> **EXCERPT**

It’s a boy! … And a girl! … And a really bad villain!
Aug 28th 2007
Karen RoseOn Writing!
Before Christmas, I birthed a child - a whopping five-hundred-fifty-page bouncing baby book. I was in labor for a whole month. It was quite harrowing. I don’t even want to discuss the stretch marks…
Today my new book comes out - DIE FOR ME (cue scary music). This book has something for everyone. It has a hot hero - homicide detective Vito Ciccotelli. It has a kick-butt heroine - archeologist, linguist, and specialist in medieval weapons and warfare, Sophie Johannsen. DIE FOR ME has history, medieval weapons and torture, video games, ground penetrating radar, opera, romance and hot sex. Did I mention the hot sex? Hot sex and an uber-evil villain - what more could a reader want?
And did I mention it goes on sale TODAY?
For me, book release day is like putting your kid on the school bus for the first time.
You’ve created this lovely (scary) book, agonized over every word, every one of the grisly, scary murders (and there are a lot). Then you edit it, worry over it, market the ever living daylights out of it, do everything but take its temperature. (But if you did, its temperature would be HOT. Which in kids is bad, but in romantic suspense is very good.)
Then the day comes when you must let your little darling fly, when you can do no more. When you hope the stars will align and that your book will fling itself off the shelves and into the loving arms of readers everywhere. (EVERYWHERE, get it? That means YOU!)
I hope my book’s first day in the world is more successful than my first day of school. I remember it well as it was a traumatic experience. Let me preface this by saying that as a child, I was a grade A wuss and almost everything became a traumatic experience. I was in Mrs. Bobby’s kindergarten class and somehow managed to get lost on my way from the bus to the classroom. See, not only was I a wuss, but I was also exhibiting my tendency toward being directionally challenged at a very early age. I’m no longer a wuss, but I still get lost everywhere I go.

> **QUESTIONS**
A. Translate this sentence from the blog post on book release day into Spanish: "For me, book release day is like putting your kid on the school bus for the first time."
B. Carry on the blog post on book release day from its last sentence above, keeping its voice.

> **ENTRIES SUPPLIED**
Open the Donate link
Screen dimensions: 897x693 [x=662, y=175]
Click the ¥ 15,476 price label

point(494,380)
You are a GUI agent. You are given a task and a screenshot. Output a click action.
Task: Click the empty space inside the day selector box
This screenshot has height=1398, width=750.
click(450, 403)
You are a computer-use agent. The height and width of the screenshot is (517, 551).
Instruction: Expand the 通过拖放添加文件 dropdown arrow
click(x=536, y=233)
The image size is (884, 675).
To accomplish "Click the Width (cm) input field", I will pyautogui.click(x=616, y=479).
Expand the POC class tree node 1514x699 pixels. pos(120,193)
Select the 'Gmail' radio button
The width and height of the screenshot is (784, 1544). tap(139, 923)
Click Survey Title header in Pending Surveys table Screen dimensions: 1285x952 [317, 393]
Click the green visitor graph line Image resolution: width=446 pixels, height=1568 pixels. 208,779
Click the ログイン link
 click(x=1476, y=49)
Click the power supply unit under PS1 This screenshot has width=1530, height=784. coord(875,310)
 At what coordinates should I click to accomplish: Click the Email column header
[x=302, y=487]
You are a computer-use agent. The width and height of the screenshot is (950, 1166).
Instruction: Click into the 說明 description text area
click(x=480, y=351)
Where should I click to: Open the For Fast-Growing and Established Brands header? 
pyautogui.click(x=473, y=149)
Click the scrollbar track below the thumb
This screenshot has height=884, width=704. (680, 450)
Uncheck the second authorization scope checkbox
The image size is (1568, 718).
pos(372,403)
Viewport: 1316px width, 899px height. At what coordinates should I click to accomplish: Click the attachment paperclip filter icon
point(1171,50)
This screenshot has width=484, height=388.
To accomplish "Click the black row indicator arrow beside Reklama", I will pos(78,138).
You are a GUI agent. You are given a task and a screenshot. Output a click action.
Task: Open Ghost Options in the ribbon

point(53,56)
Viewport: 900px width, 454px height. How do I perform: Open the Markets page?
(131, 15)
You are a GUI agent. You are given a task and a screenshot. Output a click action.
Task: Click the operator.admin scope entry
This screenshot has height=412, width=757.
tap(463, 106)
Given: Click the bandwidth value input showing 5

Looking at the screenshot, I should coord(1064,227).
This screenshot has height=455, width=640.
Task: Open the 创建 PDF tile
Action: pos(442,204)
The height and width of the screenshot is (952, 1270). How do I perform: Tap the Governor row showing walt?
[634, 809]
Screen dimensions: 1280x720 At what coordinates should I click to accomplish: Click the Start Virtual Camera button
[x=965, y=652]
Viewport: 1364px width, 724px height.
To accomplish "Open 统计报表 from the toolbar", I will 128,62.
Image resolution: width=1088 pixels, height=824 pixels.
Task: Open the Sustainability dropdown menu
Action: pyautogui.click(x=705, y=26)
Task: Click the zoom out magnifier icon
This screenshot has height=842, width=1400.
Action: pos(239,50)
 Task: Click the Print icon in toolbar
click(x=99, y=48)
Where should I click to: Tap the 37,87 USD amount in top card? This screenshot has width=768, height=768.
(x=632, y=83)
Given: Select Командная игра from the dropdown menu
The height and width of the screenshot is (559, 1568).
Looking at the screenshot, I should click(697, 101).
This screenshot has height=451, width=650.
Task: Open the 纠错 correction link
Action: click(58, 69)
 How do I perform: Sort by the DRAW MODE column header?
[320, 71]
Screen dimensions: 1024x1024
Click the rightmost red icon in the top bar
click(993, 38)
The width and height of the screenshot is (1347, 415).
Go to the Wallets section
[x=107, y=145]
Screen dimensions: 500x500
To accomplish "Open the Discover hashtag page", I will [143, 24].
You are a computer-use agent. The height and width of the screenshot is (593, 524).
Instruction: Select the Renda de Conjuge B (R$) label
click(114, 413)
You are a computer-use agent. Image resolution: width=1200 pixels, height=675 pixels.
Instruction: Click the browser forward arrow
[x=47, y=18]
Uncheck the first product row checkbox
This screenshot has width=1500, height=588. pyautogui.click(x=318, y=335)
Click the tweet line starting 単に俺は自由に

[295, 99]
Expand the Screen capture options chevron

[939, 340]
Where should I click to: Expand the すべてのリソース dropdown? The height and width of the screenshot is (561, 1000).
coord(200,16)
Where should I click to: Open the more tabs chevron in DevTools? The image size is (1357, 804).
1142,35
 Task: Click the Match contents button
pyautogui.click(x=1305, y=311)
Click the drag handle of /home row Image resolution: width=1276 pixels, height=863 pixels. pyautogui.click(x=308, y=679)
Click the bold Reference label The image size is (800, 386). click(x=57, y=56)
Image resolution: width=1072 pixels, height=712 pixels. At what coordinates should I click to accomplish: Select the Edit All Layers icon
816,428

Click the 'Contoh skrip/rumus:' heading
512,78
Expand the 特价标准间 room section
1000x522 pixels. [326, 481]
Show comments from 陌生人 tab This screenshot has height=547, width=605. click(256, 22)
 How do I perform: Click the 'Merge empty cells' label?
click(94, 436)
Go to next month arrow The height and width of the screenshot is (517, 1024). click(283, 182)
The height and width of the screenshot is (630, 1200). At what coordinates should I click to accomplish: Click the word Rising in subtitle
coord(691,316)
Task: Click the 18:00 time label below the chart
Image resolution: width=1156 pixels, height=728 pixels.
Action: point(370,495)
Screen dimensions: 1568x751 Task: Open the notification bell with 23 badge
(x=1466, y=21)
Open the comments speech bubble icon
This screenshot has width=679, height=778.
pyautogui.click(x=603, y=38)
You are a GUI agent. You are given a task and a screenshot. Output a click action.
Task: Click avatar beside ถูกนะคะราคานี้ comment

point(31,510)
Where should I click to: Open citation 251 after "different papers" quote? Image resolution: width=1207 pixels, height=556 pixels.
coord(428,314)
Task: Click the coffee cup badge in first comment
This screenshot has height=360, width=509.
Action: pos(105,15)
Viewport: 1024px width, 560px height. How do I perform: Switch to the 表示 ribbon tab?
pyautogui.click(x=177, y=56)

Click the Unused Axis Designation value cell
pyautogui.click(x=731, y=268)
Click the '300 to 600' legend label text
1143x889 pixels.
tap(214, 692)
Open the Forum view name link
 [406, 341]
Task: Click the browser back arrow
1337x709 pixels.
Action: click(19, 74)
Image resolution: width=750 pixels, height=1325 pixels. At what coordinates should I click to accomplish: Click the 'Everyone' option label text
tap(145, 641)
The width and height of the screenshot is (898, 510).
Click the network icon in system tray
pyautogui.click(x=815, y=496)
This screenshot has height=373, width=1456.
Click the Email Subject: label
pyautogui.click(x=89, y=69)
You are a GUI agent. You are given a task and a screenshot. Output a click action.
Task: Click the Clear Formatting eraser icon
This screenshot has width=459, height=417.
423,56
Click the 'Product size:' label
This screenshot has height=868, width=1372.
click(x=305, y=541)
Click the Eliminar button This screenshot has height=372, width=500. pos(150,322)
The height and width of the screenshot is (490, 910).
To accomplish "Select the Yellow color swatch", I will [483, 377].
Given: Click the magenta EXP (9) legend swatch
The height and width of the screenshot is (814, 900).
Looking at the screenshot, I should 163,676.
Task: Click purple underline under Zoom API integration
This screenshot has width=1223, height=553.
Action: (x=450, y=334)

> **WRITTEN RESPONSES**
A. Para mí, el día del lanzamiento de un libro es como subir a tu hijo al autobús escolar por primera vez.

B.
I also get easily distracted. Where was I? Oh, yeah. First day of school, lost, and traumatized. Being easily distracted, I think I’d stopped to look at a bulletin board or something, then all of the sudden the hallways were silent - everyone had gone to class and that’s when I realized I had no idea where to go! Problem solving had not yet become one of my skills, so I sat down in the middle of the hallway and burst into kindergarten tears. Luckily one of my neighbors was passing by and saw me crying. She knew exactly where to take me. I made it to Mrs. Bobby’s class safely and thus began my academic career.
I really hope my book has a more auspicious beginning!
So how do you handle such landmark events, be they a release date, the opening of a play, your kid’s first day of school, your first day of school? Do you fly free or do you sit in the hallway and burst into tears? Do you get lost everywhere you go? Are you easily distracted? Dang. And the $100 question - when will DIE FOR ME fling itself into your loving arms? Have you seen the video at my website - www.karenrosebooks.com? Were you totally terrified?
37 Comments »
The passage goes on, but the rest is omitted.